Like every America's Cup team, ORACLE TEAM USA analyzes competitors' performance and racing tactics in search of a competitive advantage, and technology plays a key role in success. For starters, the team sends an observation boat to follow the training runs of competitors—standard practice, according to ORACLE TEAM USA sailor Murray Jones.
One task is to video the proceedings, which ORACLE TEAM USA uses to analyze how its competitors handle the onboard logistics of maneuvers such as tacking and jibing. "For example, some crew members go first to set up winches and some can go quite late, depending on the systems on the boat," says Jones. "They may do it differently on Artemis or New Zealand, and it's quite interesting to analyze to see if they do anything that we should look at."
Another job is to try to figure out how fast the boats are flying. "We use radar tracking and laser range to get a sense of boat speeds," Jones says. "It's not super accurate, as we don't have the competitors' wind speeds in the equation."
That will change now that the Louis Vuitton Cup has started, kicking off an open data policy that makes GPS positioning and other boat data available to everybody. "At that stage you can see the boat speeds or angles," says Jones. "It will be quite valuable and we'll be analyzing quite a lot." Because the Louis Vuitton Cup is for the challengers, it presents a data analysis boon for ORACLE TEAM USA, which uses Oracle Database to glean actionable insights.
"We will get a fair bit of data from the challengers, because they start well before us and go for quite a long time," says Ian "Fresh" Burns, ORACLE TEAM USA head of performance. "We'll certainly gain insight into the tactics and methods used in the racing."

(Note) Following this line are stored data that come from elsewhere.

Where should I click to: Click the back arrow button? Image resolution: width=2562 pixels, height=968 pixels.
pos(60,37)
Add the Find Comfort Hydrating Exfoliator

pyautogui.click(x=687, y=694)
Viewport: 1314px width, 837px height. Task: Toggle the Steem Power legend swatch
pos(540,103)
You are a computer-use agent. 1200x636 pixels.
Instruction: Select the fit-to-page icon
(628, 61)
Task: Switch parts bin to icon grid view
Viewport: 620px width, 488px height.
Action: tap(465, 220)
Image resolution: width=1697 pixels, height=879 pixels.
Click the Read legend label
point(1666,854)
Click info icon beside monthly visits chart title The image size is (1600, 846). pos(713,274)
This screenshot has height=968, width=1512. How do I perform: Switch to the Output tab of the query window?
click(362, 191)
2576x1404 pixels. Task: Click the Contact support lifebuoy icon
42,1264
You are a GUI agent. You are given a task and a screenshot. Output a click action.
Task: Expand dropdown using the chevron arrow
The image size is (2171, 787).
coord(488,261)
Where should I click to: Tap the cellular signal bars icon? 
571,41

They also turn to the past for insight, pulling data from the earlier AC45 World Series races, which featured smaller versions of the America's Cup boats. "We load that data into our database and then we can run tack and jibe analysis on all of the other skippers to build up some sort of matrix on what they're doing," says Asim Khan, performance database programmer and director of IT for ORACLE TEAM USA. "You can build up an idea of how teams race and that can affect your tactical decisions on the water when you come up against them."